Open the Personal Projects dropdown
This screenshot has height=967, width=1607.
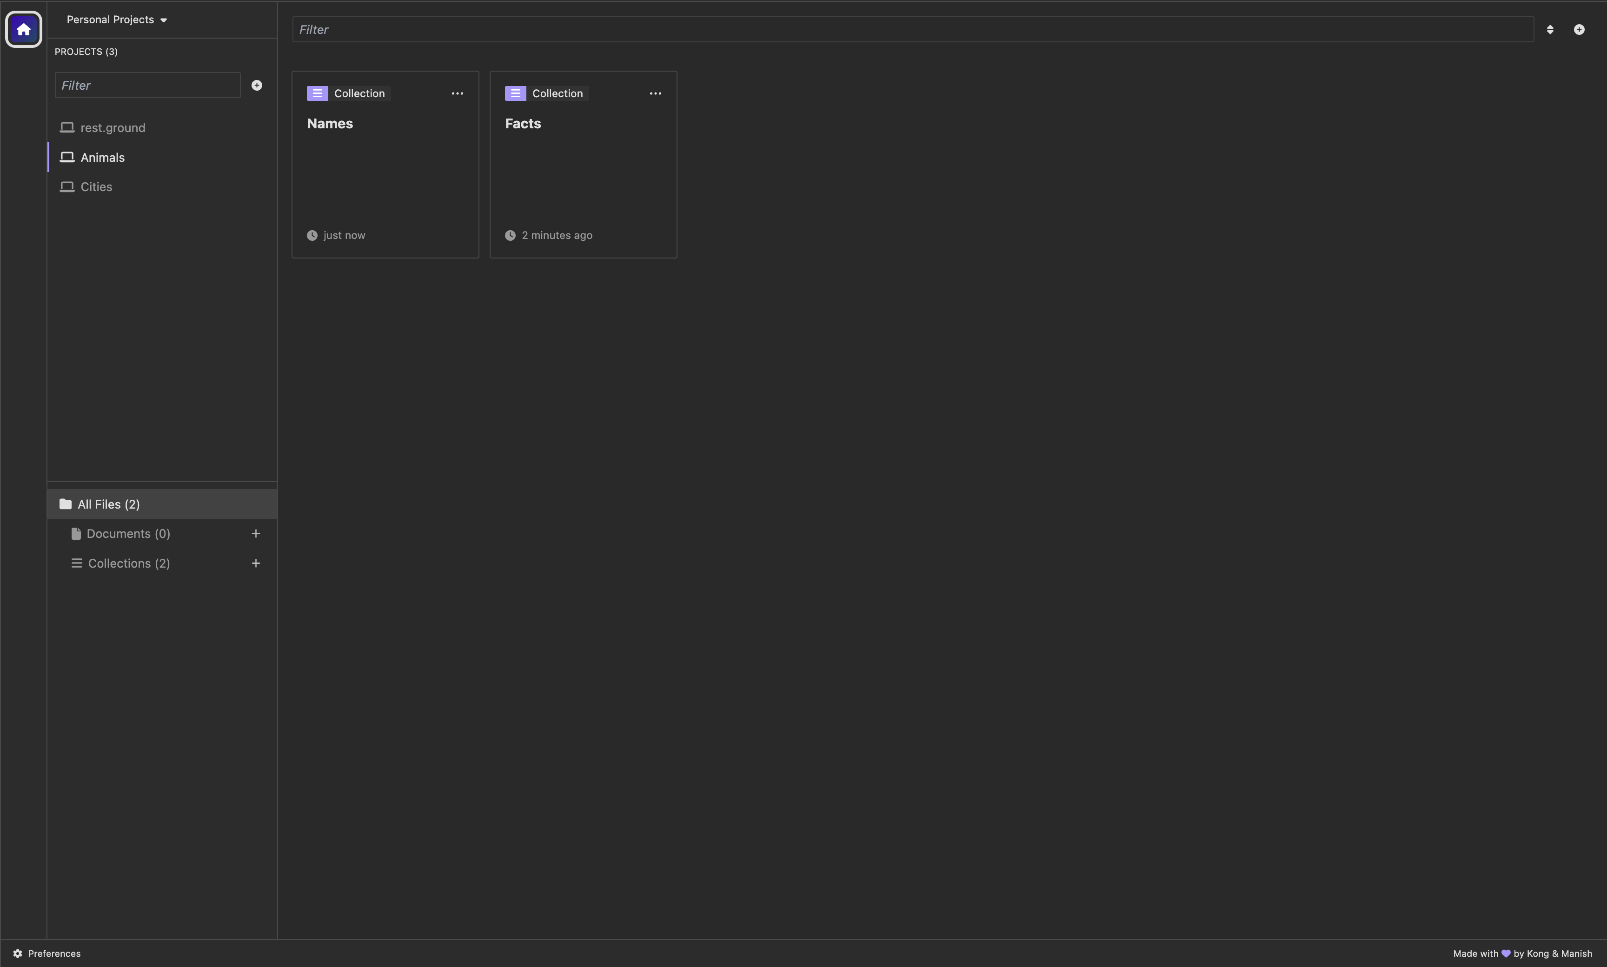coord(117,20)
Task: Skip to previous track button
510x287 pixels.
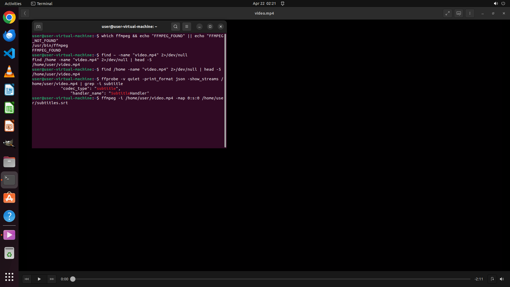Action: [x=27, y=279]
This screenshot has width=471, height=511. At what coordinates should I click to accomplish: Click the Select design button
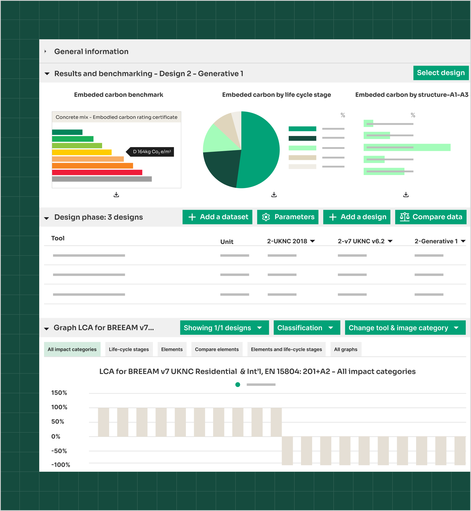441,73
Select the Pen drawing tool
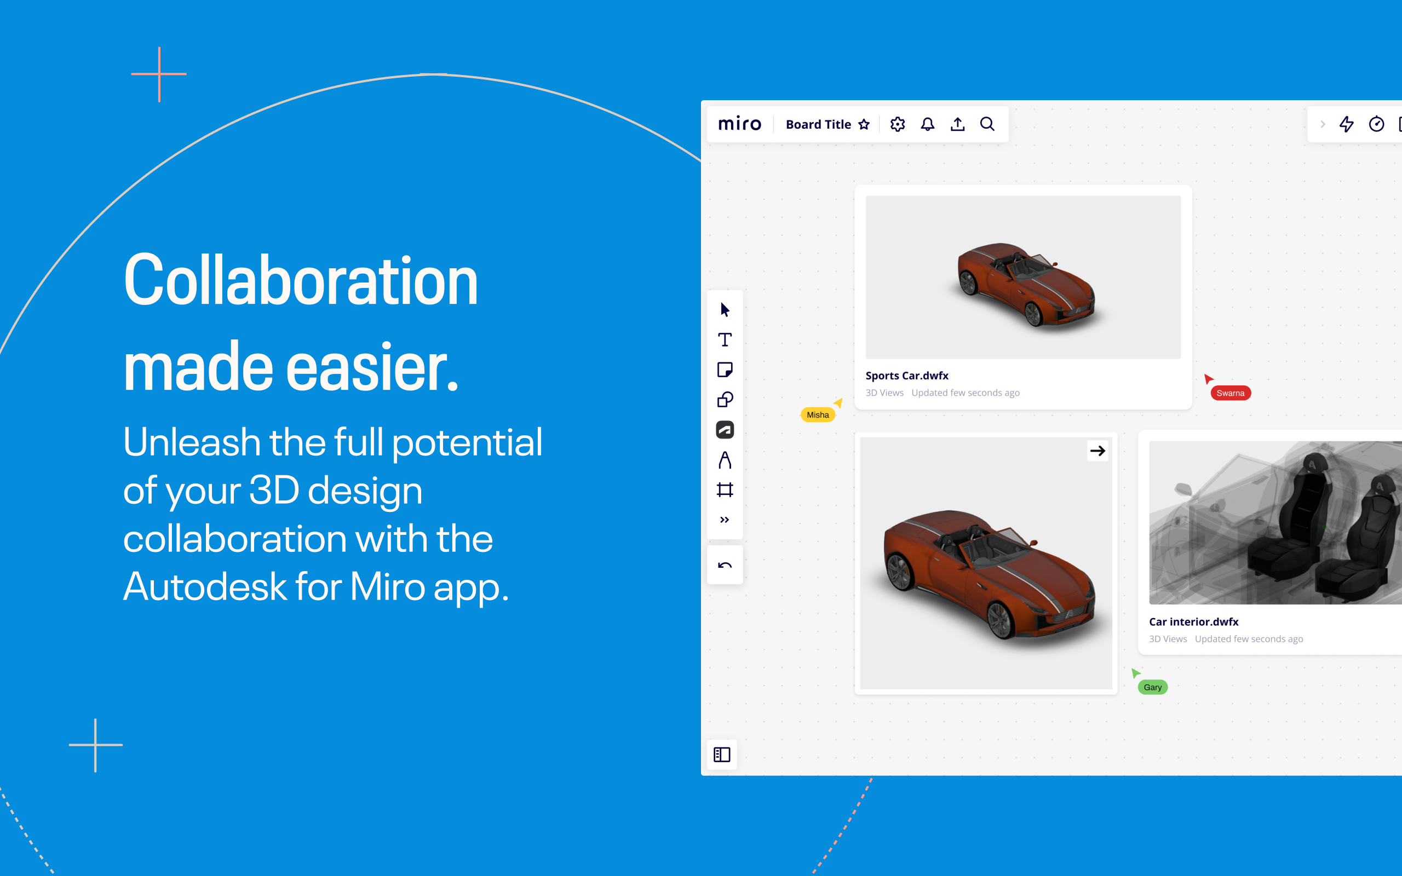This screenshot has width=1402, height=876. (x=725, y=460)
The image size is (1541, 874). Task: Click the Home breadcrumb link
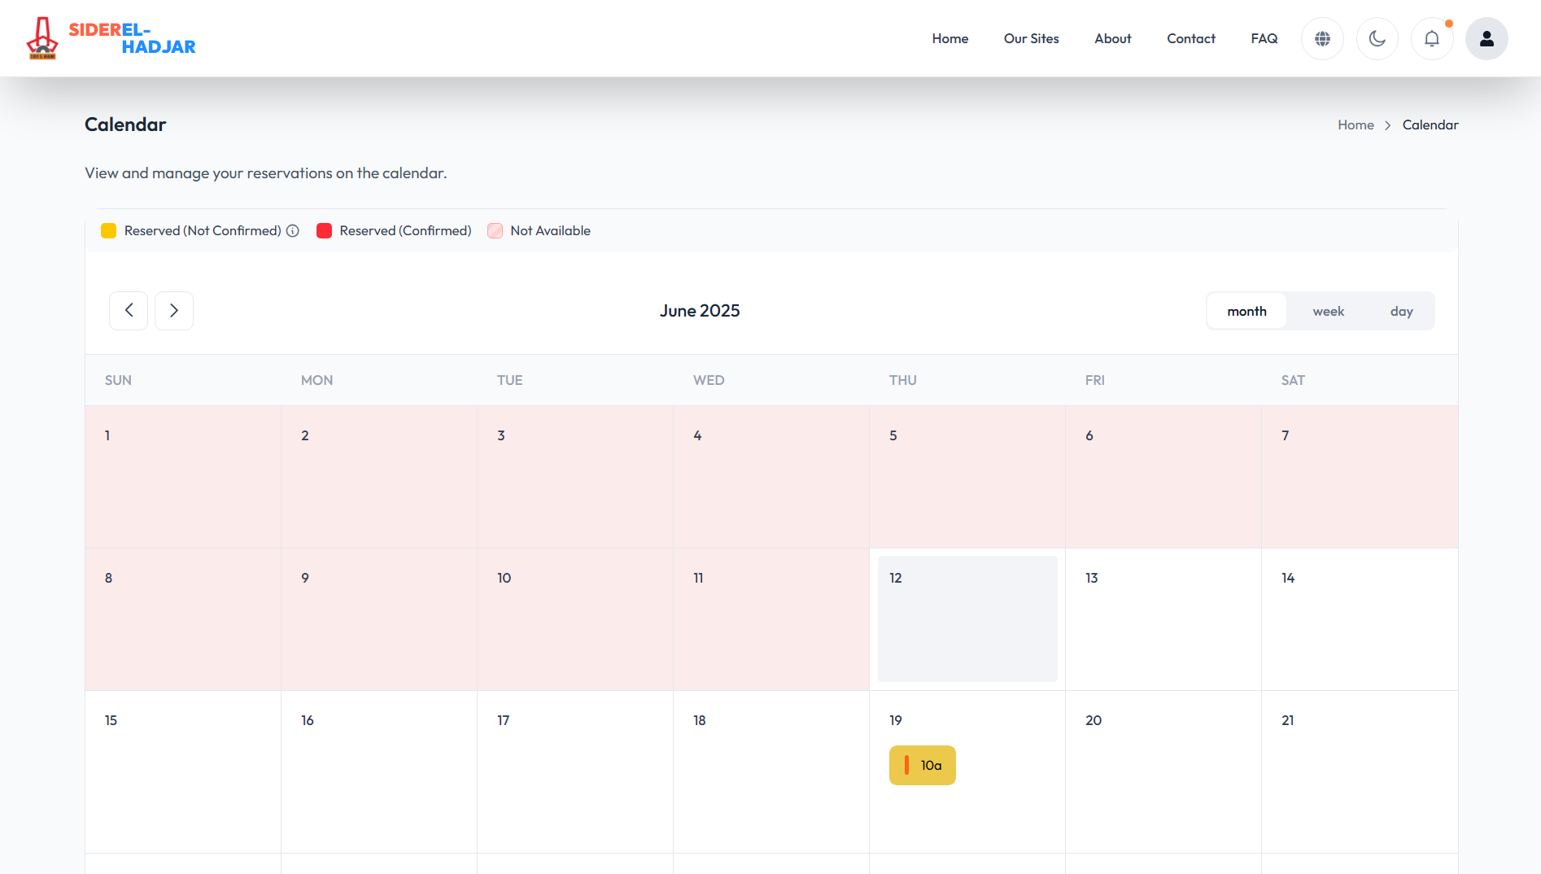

## About this task
Return the lines of the data above in full and exactly, with no pictures.

## Response to this task
Open the Personal Projects dropdown
This screenshot has height=967, width=1607.
coord(117,20)
Task: Skip to previous track button
510x287 pixels.
Action: [x=27, y=279]
This screenshot has width=471, height=511. At what coordinates should I click to accomplish: Click the Select design button
441,73
Select the Pen drawing tool
This screenshot has width=1402, height=876. (x=725, y=460)
The image size is (1541, 874). Task: Click the Home breadcrumb link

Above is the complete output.